(Text passage):
_ _ _ _

Status: Submitted for assessment.


hawkz Stephen Hawkes ~ 31 Mar 2022 9:21 a.m.

pcodey60.zip I have the NHS database for CCG areas. I wonder if I could change this from a huge CSV to a smaller way to lookup the data. Perhaps in a Python dictionary

E.g. {"^B(.*)": "15E" } This would mean any postcodes starting B, would give the 15E (Birmingham and Solihull CCG) region ID.

Wish me luck! Or enjoy the madness that follows.


hawkz Stephen Hawkes ~ 31 Mar 2022 7:25 p.m.

Each postcode consists of two parts. The first part is the outward postcode, or outcode. This is separated by a single space from the second part, which is the inward postcode, or in-code.

The outward postcode enables mail to be sent to the correct local area for delivery. This part of the code contains the area and the district to which the mail is to be delivered.

_ _ _ _

[Item coordinate data]
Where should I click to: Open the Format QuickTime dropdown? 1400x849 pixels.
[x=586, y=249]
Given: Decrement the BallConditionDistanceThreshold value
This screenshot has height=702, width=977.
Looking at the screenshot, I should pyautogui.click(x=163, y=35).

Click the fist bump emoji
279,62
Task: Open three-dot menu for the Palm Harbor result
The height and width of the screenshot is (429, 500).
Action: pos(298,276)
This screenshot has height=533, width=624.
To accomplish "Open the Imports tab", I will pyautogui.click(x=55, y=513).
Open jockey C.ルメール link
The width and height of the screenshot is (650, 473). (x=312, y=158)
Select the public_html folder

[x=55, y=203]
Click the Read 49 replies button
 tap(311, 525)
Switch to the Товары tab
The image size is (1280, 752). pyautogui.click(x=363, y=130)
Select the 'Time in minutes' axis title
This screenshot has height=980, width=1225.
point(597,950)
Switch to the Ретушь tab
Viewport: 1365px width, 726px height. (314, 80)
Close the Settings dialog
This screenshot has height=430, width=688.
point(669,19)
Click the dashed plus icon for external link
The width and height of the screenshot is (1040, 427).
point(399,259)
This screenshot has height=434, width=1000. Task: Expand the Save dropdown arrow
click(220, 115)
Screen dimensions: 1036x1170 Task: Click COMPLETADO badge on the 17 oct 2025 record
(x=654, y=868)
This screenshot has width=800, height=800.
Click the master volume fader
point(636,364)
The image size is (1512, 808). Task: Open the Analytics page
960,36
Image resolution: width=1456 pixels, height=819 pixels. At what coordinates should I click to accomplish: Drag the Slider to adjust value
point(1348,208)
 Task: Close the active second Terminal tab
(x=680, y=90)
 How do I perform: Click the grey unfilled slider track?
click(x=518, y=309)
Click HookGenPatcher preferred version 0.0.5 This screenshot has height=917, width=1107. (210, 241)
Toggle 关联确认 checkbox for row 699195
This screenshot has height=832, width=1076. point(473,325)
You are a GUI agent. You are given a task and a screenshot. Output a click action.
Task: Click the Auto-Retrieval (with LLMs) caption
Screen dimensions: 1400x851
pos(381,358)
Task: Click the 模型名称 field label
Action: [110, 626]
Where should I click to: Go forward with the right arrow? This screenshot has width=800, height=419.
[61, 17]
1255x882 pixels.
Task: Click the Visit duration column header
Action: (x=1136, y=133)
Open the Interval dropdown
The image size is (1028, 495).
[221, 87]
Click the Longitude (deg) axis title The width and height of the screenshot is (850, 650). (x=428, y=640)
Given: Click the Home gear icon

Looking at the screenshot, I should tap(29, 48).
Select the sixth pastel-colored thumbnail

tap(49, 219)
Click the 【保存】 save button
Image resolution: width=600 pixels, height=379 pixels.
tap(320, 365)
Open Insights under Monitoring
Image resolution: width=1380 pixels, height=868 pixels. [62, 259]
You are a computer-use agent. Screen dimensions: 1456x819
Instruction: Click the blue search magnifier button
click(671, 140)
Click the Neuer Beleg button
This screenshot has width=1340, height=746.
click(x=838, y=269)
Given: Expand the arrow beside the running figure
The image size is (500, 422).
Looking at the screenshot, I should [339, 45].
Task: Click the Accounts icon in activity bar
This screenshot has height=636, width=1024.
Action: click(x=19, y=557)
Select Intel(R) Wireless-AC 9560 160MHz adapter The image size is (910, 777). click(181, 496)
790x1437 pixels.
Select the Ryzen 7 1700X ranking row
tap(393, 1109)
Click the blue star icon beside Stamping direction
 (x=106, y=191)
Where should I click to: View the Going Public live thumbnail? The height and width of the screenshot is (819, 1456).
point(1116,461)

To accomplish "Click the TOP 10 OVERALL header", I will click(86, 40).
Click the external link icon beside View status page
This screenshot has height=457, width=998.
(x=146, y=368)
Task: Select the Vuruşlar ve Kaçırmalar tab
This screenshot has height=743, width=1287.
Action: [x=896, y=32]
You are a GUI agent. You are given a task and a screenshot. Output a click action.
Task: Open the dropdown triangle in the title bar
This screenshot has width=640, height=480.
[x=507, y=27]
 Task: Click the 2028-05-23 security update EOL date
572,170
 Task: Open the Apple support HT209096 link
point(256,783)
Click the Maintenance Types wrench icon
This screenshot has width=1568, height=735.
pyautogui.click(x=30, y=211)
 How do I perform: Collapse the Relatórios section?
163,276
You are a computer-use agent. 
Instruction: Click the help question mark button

_ _ _ _

(The exercise):
Write out the postcode lookup thread word for word, from start to end. The records aren't used for anything here.

(Final result):
Status: Submitted for assessment.


hawkz Stephen Hawkes ~ 31 Mar 2022 9:21 a.m.

pcodey60.zip I have the NHS database for CCG areas. I wonder if I could change this from a huge CSV to a smaller way to lookup the data. Perhaps in a Python dictionary

E.g. {"^B(.*)": "15E" } This would mean any postcodes starting B, would give the 15E (Birmingham and Solihull CCG) region ID.

Wish me luck! Or enjoy the madness that follows.


hawkz Stephen Hawkes ~ 31 Mar 2022 7:25 p.m.

Each postcode consists of two parts. The first part is the outward postcode, or outcode. This is separated by a single space from the second part, which is the inward postcode, or in-code.

The outward postcode enables mail to be sent to the correct local area for delivery. This part of the code contains the area and the district to which the mail is to be delivered.